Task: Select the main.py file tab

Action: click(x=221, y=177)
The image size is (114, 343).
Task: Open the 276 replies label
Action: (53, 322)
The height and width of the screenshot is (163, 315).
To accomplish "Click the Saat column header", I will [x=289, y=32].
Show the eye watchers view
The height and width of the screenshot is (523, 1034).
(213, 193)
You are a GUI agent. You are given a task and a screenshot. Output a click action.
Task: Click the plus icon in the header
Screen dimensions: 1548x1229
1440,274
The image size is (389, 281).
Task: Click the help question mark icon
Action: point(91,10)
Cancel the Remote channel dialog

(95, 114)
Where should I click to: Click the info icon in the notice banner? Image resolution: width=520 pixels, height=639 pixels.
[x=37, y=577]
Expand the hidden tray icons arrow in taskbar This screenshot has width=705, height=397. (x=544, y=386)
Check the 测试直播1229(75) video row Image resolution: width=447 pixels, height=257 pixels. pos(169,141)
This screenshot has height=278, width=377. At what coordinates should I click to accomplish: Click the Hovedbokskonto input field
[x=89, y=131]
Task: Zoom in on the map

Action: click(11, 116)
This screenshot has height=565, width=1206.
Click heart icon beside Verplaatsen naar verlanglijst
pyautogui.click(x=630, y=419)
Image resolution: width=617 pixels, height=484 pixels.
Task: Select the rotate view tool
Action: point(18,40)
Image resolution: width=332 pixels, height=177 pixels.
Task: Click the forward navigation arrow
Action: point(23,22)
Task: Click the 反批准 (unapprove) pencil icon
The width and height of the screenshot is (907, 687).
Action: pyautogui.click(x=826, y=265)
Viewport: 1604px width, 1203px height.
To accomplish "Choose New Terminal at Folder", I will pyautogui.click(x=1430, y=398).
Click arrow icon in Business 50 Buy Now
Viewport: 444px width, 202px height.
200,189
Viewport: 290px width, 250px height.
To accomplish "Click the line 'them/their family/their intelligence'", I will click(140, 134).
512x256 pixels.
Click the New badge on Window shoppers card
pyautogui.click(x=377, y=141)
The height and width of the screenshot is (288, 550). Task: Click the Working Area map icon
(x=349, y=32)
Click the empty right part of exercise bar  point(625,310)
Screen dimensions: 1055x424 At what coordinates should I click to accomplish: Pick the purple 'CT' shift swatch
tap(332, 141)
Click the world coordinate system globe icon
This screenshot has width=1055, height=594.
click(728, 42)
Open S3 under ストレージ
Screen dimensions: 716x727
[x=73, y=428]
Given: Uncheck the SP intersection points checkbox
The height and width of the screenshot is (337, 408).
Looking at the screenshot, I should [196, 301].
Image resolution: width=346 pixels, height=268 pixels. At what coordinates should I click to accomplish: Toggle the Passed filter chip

________________________________________

• _Exercise directions_
Copy out the entries above starting at the line that contains "The height and width of the screenshot is (288, 550)." and ending at the line that contains "Click the empty", both included.

• _Exercise solution_
The height and width of the screenshot is (288, 550). Task: Click the Working Area map icon
(x=349, y=32)
Click the empty right part of exercise bar  point(625,310)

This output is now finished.